> _What the task requires_
Rewrite the entries below, replacing "blue" with "green" and keeping everything else the same.

* start Data section *

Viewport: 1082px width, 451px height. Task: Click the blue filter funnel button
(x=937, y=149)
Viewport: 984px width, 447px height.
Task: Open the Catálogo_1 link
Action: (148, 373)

* end Data section *

> _Exercise result_
Viewport: 1082px width, 451px height. Task: Click the green filter funnel button
(x=937, y=149)
Viewport: 984px width, 447px height.
Task: Open the Catálogo_1 link
Action: (148, 373)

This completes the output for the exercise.